Second, let’s remember that the Disneyland formula does not seem to translate equally well across all parts of the globe. The Disneyland-style park was a clear success in the United States and in Japan, but it has continued to struggle to reach the same levels of customers and fan base in Paris and Hong Kong. Surely, part of the problem may be in the execution of the parks. But we should not leave culture of this analysis entirely. The French, in particular, seemed to resent the intrusion of the Walt Disney company into their country. The French have always been fiercely protective of their language and cultural connections, so it is not surprising that they were slow to warm up to an American presence in their midst.

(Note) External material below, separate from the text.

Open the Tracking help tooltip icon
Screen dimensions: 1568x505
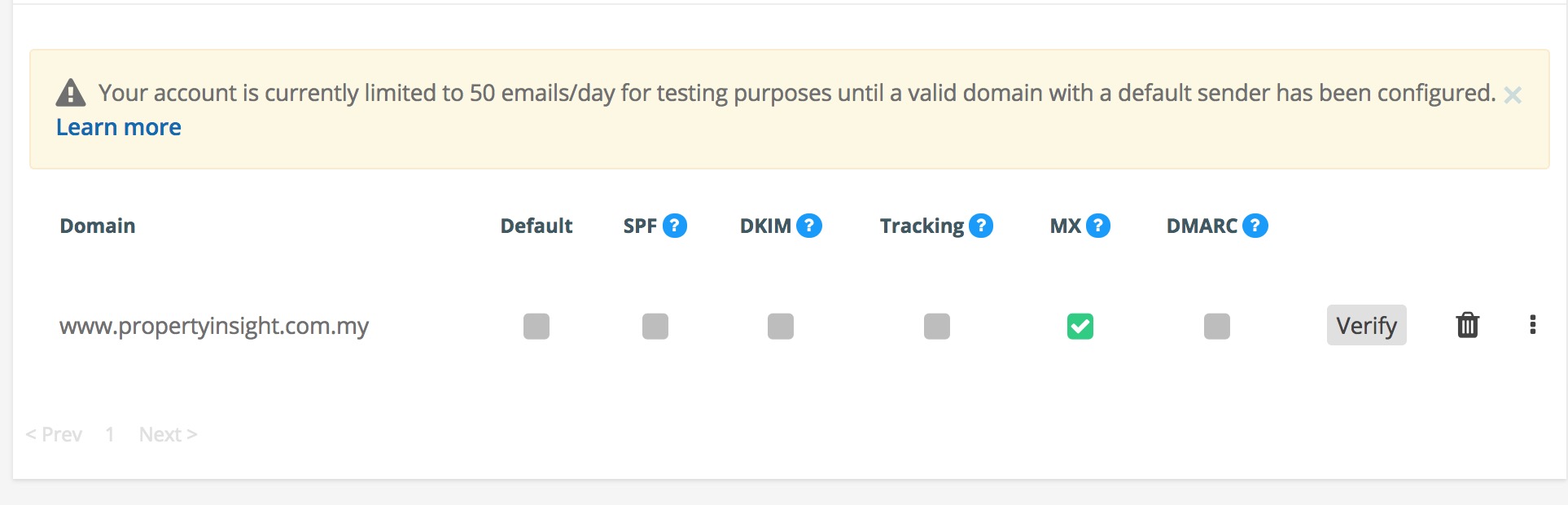(x=981, y=226)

Indeed, in some ways the Walt Disney Company is seen by large parts of the world as synonymous with America itself. Certainly the United States now exports much more culture than any manufactured goods, and Disney is a big part of that.
Given these claims—the Disney product as particularly American, the Disney brand as seen as synonymous with America, and the lack of universal acceptance of the Disney brand of magic—it does seem that it would be possible to assemble an argument in favor of American superficiality being a part of the Disney formula.
It requires no deep analysis to see evidence of this in fact. Simply listen to the first time visitors at a Disney theme park who are having trouble buying the illusion. They might complain about the shallowness of the whole enterprise, or focus more on the surface level attempt to provide immersion then on the actual story being told.
It’s an open question whether the formula for Disney success truly is shallow and superficial. This is one of those moments where the viewer/reader affects the outcome of the analysis in that he or she comes to the analysis with cultural baggage in the form of a certain set of assumptions. In the great majority of time, these assumptions are neither conscious nor examined, rendering the conversations between people of differing cultures even more unlikely to find common ground.
But because the American perspective is not universally perceived a priori as the correct one, the possibility does exist that the Disney formula is one which relies upon your senses and surface level trappings rather than deeper meaning. It would be interesting to examine attractions one at a time in an effort to determine when they treat the subject matter and shallow fashion versus a more in depth treatment. For example, most of the pavilions and World Showcase take enormous liberties with geography, scale, and size. They do this to establish a feeling of being in that foreign country—again, through the eyes of an American. That usually means crunching together landmarks that are in actuality pretty far apart. This is a superficial treatment of the content, with much more attention given to the exterior flash then the message the subject matter beneath it.
The village of Harambe, by contrast, does more than merely evoke a fictional setting. There is a deeper story at lay here, with props scattered about to establish a village trying to modernize itself and at the same time balance the competing interests of tourism and poaching. In this case, there is still a superficial layer of detail that create a setting, but there is more “there” there.
Thus we have a complex interplay between visitors (some of whom seek and welcome superficiality, others who do the opposite) and attractions (some of whom PANDER to the surface-level immersion, and others who attempt to do different things). It makes the experience of a Disney park—especially all four in Orlando when seen as a whole—far less homogeneous.